* TASK INSTRUCTIONS: Copy each of the following rows word for word, keeping every character and space unchanged.

* TASK INPUTS:

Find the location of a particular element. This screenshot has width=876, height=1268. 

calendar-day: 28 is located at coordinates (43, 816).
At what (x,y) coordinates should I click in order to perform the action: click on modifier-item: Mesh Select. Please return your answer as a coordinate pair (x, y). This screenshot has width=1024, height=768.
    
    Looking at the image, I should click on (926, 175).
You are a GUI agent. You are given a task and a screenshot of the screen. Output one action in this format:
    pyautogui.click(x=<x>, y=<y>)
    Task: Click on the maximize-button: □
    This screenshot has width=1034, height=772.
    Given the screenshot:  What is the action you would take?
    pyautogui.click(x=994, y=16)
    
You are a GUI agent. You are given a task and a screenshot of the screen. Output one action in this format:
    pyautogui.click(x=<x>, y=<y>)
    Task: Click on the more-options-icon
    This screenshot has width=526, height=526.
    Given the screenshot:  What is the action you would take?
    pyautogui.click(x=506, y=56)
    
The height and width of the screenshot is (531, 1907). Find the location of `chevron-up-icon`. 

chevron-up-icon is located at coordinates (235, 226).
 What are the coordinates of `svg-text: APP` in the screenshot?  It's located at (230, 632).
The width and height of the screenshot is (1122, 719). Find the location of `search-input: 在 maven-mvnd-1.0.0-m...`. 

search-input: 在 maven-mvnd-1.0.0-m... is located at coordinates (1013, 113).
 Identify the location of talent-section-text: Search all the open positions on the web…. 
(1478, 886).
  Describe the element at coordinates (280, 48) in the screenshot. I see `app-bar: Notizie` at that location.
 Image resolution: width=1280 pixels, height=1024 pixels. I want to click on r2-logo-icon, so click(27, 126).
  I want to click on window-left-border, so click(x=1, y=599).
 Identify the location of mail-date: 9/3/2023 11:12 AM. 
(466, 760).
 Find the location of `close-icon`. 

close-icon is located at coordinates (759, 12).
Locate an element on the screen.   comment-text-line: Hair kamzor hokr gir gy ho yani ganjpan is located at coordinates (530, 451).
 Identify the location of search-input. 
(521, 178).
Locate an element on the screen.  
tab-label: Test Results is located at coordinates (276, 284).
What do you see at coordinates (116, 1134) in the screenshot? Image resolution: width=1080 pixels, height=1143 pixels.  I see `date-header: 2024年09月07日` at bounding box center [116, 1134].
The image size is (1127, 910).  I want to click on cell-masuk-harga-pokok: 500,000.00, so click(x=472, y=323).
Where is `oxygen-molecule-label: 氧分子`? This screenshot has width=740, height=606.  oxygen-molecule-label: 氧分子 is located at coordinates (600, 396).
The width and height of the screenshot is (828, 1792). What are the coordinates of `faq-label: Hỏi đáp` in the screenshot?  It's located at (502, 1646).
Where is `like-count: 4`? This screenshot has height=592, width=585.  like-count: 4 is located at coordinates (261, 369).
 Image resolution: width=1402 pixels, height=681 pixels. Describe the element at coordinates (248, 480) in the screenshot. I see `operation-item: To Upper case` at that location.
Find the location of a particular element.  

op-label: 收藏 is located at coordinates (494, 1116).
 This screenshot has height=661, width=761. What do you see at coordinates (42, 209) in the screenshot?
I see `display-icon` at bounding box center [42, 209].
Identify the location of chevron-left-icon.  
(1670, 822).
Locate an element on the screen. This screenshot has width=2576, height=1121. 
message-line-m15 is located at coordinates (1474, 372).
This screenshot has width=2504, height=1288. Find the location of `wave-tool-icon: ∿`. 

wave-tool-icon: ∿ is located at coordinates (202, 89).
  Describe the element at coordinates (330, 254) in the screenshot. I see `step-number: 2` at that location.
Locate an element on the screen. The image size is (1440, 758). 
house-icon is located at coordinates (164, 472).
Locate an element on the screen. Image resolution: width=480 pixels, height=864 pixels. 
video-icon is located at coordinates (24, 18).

* RESPONSE TO THE EXERCISE:
Find the location of a particular element. This screenshot has width=876, height=1268. 

calendar-day: 28 is located at coordinates (43, 816).
At what (x,y) coordinates should I click in order to perform the action: click on modifier-item: Mesh Select. Please return your answer as a coordinate pair (x, y). This screenshot has width=1024, height=768.
    
    Looking at the image, I should click on (926, 175).
You are a GUI agent. You are given a task and a screenshot of the screen. Output one action in this format:
    pyautogui.click(x=<x>, y=<y>)
    Task: Click on the maximize-button: □
    This screenshot has width=1034, height=772.
    Given the screenshot:  What is the action you would take?
    pyautogui.click(x=994, y=16)
    
You are a GUI agent. You are given a task and a screenshot of the screen. Output one action in this format:
    pyautogui.click(x=<x>, y=<y>)
    Task: Click on the more-options-icon
    This screenshot has width=526, height=526.
    Given the screenshot:  What is the action you would take?
    pyautogui.click(x=506, y=56)
    
The height and width of the screenshot is (531, 1907). Find the location of `chevron-up-icon`. 

chevron-up-icon is located at coordinates (235, 226).
 What are the coordinates of `svg-text: APP` in the screenshot?  It's located at (230, 632).
The width and height of the screenshot is (1122, 719). Find the location of `search-input: 在 maven-mvnd-1.0.0-m...`. 

search-input: 在 maven-mvnd-1.0.0-m... is located at coordinates (1013, 113).
 Identify the location of talent-section-text: Search all the open positions on the web…. 
(1478, 886).
  Describe the element at coordinates (280, 48) in the screenshot. I see `app-bar: Notizie` at that location.
 Image resolution: width=1280 pixels, height=1024 pixels. I want to click on r2-logo-icon, so click(27, 126).
  I want to click on window-left-border, so click(x=1, y=599).
 Identify the location of mail-date: 9/3/2023 11:12 AM. 
(466, 760).
 Find the location of `close-icon`. 

close-icon is located at coordinates (759, 12).
Locate an element on the screen.   comment-text-line: Hair kamzor hokr gir gy ho yani ganjpan is located at coordinates (530, 451).
 Identify the location of search-input. 
(521, 178).
Locate an element on the screen.  
tab-label: Test Results is located at coordinates (276, 284).
What do you see at coordinates (116, 1134) in the screenshot? Image resolution: width=1080 pixels, height=1143 pixels.  I see `date-header: 2024年09月07日` at bounding box center [116, 1134].
The image size is (1127, 910).  I want to click on cell-masuk-harga-pokok: 500,000.00, so click(x=472, y=323).
Where is `oxygen-molecule-label: 氧分子`? This screenshot has width=740, height=606.  oxygen-molecule-label: 氧分子 is located at coordinates (600, 396).
The width and height of the screenshot is (828, 1792). What are the coordinates of `faq-label: Hỏi đáp` in the screenshot?  It's located at (502, 1646).
Where is `like-count: 4`? This screenshot has height=592, width=585.  like-count: 4 is located at coordinates (261, 369).
 Image resolution: width=1402 pixels, height=681 pixels. Describe the element at coordinates (248, 480) in the screenshot. I see `operation-item: To Upper case` at that location.
Find the location of a particular element.  

op-label: 收藏 is located at coordinates (494, 1116).
 This screenshot has height=661, width=761. What do you see at coordinates (42, 209) in the screenshot?
I see `display-icon` at bounding box center [42, 209].
Identify the location of chevron-left-icon.  
(1670, 822).
Locate an element on the screen. This screenshot has width=2576, height=1121. 
message-line-m15 is located at coordinates (1474, 372).
This screenshot has width=2504, height=1288. Find the location of `wave-tool-icon: ∿`. 

wave-tool-icon: ∿ is located at coordinates (202, 89).
  Describe the element at coordinates (330, 254) in the screenshot. I see `step-number: 2` at that location.
Locate an element on the screen. The image size is (1440, 758). 
house-icon is located at coordinates (164, 472).
Locate an element on the screen. Image resolution: width=480 pixels, height=864 pixels. 
video-icon is located at coordinates (24, 18).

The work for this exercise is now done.